The White Tiger is a tale of two Indias. Balram’s journey from darkness of village life to the light of entrepreneurial success is utterly amoral, brilliantly irreverent, deeply endearing and altogether unforgettable.
My Impressions
Depressing and hilarious and compelling. I was very disturbed by what it meant for Balram to escape and in my head, I was trying to think of an alternate scenario that would let his family live.
Another thing that struck me after I finished this book is how 'male' it feels. It didn't strike me with some of the others till after I read this book. (I'm thinking of De Niro's Game, mostly.) Not that that's a bad thing, just it doesn't feel as universal, if that makes sense. Maybe it's more about the force of personality than 'male-ness'. Anyway, I enjoyed this book but it felt very bleak too.
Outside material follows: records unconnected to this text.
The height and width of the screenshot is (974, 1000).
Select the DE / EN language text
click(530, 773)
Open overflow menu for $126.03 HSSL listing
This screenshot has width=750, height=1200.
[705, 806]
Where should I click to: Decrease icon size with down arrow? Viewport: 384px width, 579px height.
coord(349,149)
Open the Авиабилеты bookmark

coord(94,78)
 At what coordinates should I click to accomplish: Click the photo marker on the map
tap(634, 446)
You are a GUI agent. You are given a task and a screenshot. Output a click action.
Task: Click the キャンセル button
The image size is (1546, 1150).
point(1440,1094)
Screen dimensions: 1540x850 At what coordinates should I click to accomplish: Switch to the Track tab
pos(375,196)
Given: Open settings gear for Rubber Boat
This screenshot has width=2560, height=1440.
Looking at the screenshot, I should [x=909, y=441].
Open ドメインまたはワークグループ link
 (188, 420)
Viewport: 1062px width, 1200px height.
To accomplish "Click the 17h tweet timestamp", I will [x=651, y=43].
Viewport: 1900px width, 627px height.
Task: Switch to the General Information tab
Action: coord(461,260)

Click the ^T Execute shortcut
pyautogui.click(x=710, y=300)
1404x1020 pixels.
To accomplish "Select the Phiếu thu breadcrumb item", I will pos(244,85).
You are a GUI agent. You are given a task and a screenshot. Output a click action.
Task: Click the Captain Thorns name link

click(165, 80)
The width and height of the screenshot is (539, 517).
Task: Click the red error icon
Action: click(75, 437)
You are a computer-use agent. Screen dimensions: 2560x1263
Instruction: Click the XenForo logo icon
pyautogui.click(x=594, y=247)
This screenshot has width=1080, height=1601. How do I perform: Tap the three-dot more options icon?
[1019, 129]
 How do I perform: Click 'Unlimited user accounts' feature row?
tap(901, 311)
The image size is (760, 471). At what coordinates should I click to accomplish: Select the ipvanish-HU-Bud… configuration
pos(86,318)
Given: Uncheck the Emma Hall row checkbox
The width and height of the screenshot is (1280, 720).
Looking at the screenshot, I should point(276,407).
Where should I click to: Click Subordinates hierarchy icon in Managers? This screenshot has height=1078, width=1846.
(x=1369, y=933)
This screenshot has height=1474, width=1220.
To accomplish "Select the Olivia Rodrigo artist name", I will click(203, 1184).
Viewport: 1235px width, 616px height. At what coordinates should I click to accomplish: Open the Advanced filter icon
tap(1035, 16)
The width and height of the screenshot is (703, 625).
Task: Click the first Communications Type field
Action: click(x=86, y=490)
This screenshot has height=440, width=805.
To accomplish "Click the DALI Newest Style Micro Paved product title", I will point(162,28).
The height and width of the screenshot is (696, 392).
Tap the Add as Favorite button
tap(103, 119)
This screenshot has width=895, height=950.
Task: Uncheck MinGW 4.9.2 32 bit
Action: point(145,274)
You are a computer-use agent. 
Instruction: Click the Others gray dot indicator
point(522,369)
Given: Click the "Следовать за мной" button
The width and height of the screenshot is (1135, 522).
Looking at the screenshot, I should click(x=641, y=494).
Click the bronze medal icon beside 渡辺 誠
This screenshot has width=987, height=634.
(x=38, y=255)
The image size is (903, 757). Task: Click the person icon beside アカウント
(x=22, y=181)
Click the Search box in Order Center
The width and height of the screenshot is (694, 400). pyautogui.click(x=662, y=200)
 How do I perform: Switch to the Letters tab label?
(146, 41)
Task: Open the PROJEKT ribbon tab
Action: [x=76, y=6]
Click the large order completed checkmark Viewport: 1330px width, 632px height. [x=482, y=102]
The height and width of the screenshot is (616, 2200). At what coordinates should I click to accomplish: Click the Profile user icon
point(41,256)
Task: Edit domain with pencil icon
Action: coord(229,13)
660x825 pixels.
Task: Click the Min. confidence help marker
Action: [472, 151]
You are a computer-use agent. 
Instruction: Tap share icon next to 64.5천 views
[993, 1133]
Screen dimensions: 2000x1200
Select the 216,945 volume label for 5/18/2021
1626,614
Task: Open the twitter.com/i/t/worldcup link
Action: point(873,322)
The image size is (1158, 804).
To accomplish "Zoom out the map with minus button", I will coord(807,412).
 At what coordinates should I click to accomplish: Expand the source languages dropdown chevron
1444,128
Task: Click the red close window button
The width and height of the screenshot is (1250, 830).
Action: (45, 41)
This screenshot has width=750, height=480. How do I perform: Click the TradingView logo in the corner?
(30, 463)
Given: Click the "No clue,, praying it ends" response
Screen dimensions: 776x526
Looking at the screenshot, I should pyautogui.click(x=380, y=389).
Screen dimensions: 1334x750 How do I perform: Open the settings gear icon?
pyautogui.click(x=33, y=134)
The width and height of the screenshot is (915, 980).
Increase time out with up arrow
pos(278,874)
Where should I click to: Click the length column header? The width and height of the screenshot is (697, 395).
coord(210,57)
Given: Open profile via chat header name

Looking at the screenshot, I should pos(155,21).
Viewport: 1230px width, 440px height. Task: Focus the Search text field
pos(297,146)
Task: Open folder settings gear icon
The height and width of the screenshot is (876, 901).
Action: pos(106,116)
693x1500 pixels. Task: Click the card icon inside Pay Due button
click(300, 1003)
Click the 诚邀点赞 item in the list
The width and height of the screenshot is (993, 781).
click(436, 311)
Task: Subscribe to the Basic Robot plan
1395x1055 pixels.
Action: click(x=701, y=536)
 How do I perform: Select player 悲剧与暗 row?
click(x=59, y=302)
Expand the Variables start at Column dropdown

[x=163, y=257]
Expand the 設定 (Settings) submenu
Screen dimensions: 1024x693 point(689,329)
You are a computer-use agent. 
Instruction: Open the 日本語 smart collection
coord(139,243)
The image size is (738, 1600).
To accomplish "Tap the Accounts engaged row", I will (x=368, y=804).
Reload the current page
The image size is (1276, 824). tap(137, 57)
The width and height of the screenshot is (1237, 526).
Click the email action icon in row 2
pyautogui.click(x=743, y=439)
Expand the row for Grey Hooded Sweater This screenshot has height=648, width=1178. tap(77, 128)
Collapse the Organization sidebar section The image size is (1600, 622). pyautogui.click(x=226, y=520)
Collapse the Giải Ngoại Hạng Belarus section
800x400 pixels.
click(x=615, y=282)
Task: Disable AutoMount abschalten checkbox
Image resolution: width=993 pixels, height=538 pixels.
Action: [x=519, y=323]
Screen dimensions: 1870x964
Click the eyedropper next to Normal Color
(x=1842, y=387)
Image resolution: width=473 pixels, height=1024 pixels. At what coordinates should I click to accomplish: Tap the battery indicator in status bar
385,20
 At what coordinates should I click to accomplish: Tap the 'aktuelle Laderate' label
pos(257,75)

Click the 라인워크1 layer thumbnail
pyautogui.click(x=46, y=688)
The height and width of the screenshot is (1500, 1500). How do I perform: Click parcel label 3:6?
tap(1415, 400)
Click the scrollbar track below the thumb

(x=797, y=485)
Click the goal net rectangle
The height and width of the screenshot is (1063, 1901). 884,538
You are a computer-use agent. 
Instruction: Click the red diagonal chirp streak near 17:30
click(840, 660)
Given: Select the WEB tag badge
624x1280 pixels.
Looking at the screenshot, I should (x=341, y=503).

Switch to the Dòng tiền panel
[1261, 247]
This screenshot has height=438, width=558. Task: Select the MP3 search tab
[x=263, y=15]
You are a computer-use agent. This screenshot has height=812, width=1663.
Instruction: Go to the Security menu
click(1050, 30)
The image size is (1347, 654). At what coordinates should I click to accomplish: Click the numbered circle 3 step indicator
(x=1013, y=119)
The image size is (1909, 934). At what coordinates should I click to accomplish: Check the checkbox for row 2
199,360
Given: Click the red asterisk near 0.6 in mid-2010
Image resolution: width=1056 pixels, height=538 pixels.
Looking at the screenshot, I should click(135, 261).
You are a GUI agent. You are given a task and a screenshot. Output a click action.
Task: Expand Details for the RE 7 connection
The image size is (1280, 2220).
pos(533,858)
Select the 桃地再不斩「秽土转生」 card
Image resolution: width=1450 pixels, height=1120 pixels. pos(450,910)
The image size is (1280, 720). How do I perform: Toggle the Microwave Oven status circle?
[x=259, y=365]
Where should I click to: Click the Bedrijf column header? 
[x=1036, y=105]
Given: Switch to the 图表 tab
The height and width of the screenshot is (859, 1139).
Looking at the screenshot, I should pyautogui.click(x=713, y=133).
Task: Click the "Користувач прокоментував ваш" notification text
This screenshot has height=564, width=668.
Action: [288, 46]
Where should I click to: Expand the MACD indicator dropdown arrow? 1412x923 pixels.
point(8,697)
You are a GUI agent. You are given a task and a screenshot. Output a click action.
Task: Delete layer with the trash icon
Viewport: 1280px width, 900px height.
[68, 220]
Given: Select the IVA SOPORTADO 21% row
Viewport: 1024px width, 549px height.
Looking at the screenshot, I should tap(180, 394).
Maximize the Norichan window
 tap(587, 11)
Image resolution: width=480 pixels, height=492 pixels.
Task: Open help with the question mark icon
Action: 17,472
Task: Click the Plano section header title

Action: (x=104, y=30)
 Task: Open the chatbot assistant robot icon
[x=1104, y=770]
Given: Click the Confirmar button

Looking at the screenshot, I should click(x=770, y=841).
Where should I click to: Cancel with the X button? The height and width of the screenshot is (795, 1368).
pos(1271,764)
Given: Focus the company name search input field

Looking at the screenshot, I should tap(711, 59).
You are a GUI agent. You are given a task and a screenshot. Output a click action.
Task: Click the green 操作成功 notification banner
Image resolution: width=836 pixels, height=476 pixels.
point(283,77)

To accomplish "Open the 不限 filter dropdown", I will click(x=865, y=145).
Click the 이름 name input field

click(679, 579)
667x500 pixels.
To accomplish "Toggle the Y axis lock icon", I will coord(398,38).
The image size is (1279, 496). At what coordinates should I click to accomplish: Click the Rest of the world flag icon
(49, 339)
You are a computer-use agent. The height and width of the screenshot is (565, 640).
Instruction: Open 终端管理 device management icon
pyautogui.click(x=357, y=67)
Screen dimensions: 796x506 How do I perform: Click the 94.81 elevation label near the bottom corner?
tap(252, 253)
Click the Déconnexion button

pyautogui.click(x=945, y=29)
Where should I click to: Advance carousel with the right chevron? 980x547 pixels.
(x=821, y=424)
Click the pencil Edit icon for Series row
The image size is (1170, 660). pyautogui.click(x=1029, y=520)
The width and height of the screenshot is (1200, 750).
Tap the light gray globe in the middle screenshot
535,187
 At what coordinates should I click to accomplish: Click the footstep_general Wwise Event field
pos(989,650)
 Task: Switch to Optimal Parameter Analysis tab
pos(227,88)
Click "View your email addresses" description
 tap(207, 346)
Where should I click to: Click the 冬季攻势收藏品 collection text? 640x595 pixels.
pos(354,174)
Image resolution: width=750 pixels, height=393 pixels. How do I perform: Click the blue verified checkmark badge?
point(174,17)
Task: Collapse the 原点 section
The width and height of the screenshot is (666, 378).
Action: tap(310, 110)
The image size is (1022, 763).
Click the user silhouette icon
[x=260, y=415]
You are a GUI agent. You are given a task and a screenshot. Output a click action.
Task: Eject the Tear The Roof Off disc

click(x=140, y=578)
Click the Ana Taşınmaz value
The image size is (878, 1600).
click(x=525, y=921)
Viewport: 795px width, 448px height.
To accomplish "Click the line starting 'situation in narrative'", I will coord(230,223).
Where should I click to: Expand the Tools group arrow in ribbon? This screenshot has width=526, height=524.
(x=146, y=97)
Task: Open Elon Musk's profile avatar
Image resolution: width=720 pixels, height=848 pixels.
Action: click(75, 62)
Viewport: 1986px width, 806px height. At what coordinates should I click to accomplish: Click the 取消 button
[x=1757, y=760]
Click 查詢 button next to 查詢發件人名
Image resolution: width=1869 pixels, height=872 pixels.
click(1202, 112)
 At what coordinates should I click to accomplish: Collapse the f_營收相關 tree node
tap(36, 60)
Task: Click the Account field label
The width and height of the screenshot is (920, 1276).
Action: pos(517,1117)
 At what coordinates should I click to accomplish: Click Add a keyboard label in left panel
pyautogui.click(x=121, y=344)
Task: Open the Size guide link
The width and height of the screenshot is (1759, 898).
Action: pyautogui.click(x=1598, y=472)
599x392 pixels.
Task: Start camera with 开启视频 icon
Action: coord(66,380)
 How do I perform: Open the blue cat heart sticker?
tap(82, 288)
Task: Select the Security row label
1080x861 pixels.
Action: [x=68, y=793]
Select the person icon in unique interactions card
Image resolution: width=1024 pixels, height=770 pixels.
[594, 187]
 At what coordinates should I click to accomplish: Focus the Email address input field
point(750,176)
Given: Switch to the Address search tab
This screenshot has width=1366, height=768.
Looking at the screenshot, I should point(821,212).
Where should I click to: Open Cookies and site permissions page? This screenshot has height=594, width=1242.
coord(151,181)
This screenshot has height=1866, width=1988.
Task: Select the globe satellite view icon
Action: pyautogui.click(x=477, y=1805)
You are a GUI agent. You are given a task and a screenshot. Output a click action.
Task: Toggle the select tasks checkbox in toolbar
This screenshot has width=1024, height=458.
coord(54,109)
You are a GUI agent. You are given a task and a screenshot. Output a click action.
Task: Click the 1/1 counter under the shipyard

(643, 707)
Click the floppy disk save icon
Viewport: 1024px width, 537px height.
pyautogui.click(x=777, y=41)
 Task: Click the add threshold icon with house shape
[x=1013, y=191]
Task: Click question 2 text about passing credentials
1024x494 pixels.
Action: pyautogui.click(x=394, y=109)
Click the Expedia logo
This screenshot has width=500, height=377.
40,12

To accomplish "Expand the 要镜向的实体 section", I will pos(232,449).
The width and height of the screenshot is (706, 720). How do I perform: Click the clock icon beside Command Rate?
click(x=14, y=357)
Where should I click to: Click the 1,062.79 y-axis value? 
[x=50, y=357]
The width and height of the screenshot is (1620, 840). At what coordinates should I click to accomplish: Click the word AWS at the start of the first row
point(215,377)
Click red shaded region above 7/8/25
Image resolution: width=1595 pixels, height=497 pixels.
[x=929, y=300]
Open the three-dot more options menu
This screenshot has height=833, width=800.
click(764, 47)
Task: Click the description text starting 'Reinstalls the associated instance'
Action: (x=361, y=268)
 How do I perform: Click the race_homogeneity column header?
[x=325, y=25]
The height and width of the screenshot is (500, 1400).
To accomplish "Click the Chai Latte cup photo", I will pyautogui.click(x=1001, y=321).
32. Warchild by Karin Lowachee
Description (via Amazon)
Eight-year-old Jos Musey's childhood ends when his parents' merchant ship falls prey to pirates and slavers. Destined to be the personal slave of his captor, Jos escapes only to find himself a prisoner of the strits, an alien race at war with humanity. Trained as a spy by his captors, Jos is released to become a human weapon but the war he fights is a war to achieve his own destiny.
My Impressions
I saw this recced very favourably by someone on my reading list and decided to pick it up. It's very intense, and such a ride and I fell very hard for the main character, as in, I really care about what happens to him even through the unsettling parts. I've seen some reviews say they believe the character acts his age (he's a child) but I feel he reads both too old and too young. The relationship between him and his rescuer gives me low-level discomforting vibes but I also really feel their strong attachment and affection for one another. I was also initially confused about what actually happened to the main character with his captor but the reveal makes it all clear why that was the case.